Beginning with the first line, please return the entries exactly through the line that contains "videos (501, 1273)", and leave out all later lines.

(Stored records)
+ + + + +
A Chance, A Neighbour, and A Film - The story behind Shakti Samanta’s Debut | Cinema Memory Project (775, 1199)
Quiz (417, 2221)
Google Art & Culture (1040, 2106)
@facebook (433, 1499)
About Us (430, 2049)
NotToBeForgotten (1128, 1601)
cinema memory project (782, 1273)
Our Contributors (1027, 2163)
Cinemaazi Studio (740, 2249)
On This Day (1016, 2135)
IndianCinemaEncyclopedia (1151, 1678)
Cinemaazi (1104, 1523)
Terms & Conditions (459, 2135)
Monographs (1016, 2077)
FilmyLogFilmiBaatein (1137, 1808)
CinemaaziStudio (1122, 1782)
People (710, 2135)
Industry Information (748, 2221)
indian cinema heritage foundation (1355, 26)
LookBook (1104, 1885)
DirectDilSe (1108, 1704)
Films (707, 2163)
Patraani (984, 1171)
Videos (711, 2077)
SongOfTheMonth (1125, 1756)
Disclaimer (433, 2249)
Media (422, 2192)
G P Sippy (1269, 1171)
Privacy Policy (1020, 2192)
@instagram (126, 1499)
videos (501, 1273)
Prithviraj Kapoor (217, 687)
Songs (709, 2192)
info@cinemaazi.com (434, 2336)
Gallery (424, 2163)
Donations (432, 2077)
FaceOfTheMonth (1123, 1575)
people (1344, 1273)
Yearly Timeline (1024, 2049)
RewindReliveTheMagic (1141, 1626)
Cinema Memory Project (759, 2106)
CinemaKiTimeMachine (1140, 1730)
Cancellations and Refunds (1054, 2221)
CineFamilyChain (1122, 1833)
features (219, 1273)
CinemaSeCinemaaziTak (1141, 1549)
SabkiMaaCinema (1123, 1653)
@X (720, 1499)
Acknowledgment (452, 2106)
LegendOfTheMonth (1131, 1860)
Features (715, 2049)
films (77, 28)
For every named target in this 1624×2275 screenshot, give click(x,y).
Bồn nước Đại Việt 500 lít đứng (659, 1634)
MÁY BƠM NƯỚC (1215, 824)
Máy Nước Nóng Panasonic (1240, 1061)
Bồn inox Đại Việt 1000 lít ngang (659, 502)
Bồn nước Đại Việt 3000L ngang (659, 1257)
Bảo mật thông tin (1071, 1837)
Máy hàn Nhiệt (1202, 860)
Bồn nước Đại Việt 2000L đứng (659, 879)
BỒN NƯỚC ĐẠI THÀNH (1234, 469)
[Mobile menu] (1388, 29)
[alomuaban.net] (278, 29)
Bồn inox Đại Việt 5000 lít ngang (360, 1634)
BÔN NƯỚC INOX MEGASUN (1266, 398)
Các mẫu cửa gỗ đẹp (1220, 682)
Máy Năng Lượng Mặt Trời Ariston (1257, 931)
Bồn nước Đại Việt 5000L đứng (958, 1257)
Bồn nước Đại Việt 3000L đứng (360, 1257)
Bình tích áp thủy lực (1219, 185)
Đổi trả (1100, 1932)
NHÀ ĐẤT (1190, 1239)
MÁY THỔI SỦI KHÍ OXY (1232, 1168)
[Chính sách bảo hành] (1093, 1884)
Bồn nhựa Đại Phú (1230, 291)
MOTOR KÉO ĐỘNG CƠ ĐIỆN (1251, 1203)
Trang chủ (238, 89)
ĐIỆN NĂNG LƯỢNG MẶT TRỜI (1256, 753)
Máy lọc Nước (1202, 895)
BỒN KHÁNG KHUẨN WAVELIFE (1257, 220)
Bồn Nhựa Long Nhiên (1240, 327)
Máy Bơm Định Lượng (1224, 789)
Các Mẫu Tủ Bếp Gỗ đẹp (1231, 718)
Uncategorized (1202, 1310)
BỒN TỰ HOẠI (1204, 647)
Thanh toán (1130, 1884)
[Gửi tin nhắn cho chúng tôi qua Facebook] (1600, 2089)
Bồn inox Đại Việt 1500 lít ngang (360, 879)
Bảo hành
+ + + + +
(PROBLEM SOLUTION)
A Chance, A Neighbour, and A Film - The story behind Shakti Samanta’s Debut | Cinema Memory Project (775, 1199)
Quiz (417, 2221)
Google Art & Culture (1040, 2106)
@facebook (433, 1499)
About Us (430, 2049)
NotToBeForgotten (1128, 1601)
cinema memory project (782, 1273)
Our Contributors (1027, 2163)
Cinemaazi Studio (740, 2249)
On This Day (1016, 2135)
IndianCinemaEncyclopedia (1151, 1678)
Cinemaazi (1104, 1523)
Terms & Conditions (459, 2135)
Monographs (1016, 2077)
FilmyLogFilmiBaatein (1137, 1808)
CinemaaziStudio (1122, 1782)
People (710, 2135)
Industry Information (748, 2221)
indian cinema heritage foundation (1355, 26)
LookBook (1104, 1885)
DirectDilSe (1108, 1704)
Films (707, 2163)
Patraani (984, 1171)
Videos (711, 2077)
SongOfTheMonth (1125, 1756)
Disclaimer (433, 2249)
Media (422, 2192)
G P Sippy (1269, 1171)
Privacy Policy (1020, 2192)
@instagram (126, 1499)
videos (501, 1273)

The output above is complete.